## Your goal
Below are records to be copied exactly; their pictures are to be omitted.

## Provided entries
───

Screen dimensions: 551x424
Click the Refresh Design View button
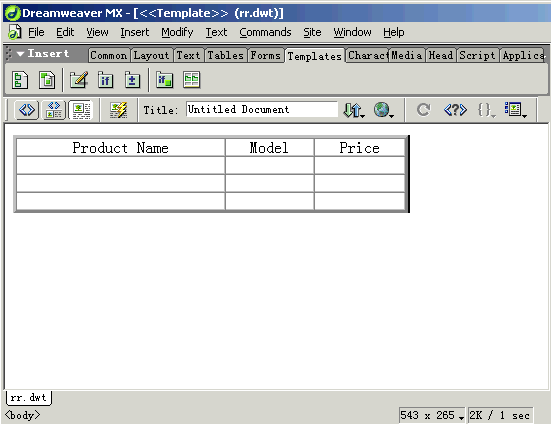click(423, 110)
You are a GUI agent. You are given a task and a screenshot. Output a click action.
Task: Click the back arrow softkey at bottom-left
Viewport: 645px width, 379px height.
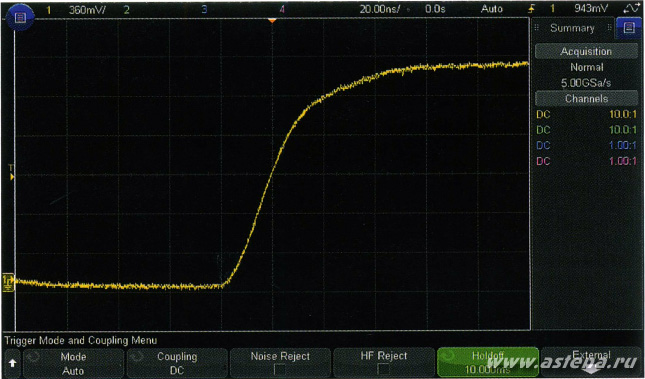12,363
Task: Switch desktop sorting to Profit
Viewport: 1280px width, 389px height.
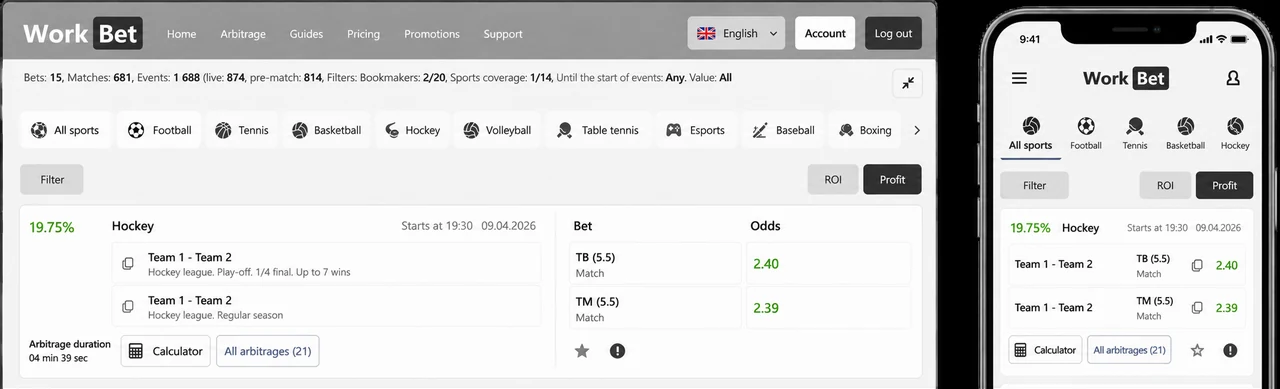Action: (892, 180)

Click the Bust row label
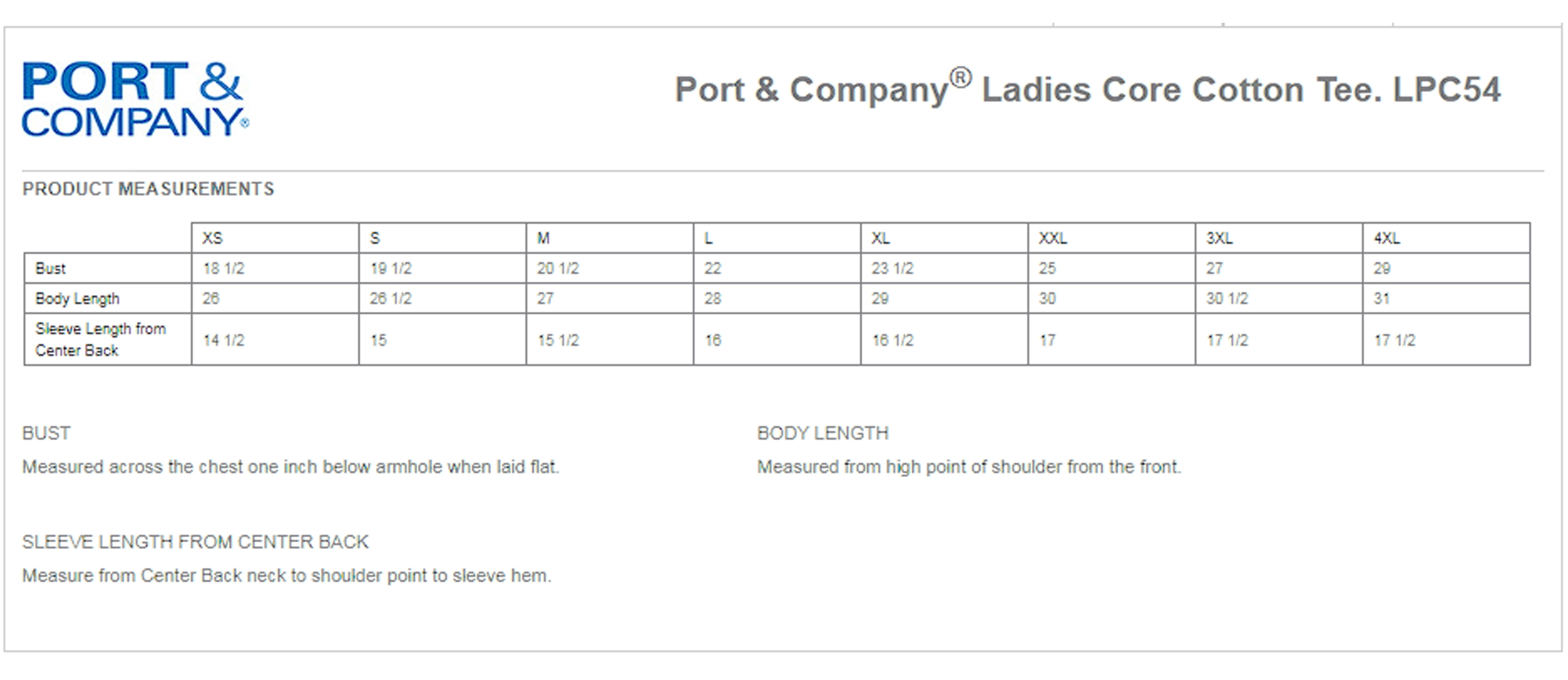tap(50, 268)
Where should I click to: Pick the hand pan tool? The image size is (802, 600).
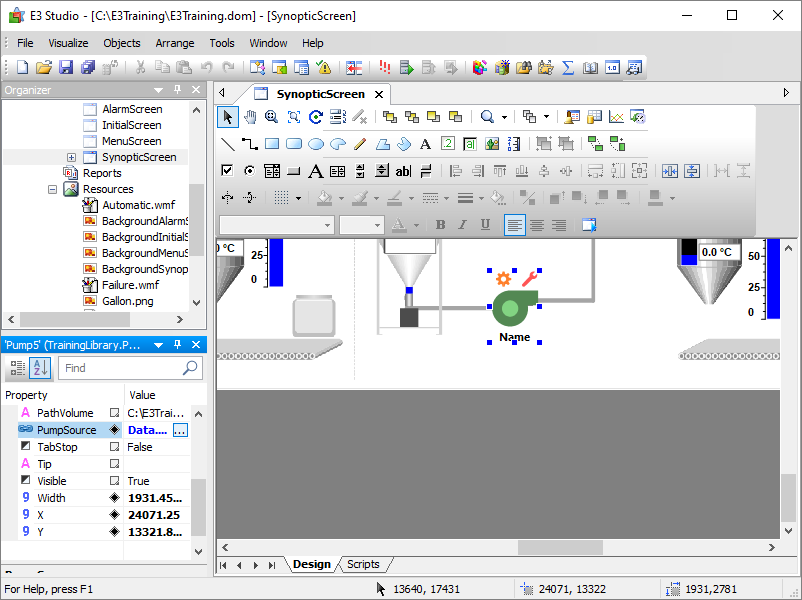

───

## Written response
Screen dimensions: 551x424
Click the Refresh Design View button
click(423, 110)
You are a GUI agent. You are given a task and a screenshot. Output a click action.
Task: Click the back arrow softkey at bottom-left
Viewport: 645px width, 379px height.
12,363
Task: Switch desktop sorting to Profit
Viewport: 1280px width, 389px height.
Action: (892, 180)

Click the Bust row label
tap(50, 268)
Where should I click to: Pick the hand pan tool? The image size is (802, 600).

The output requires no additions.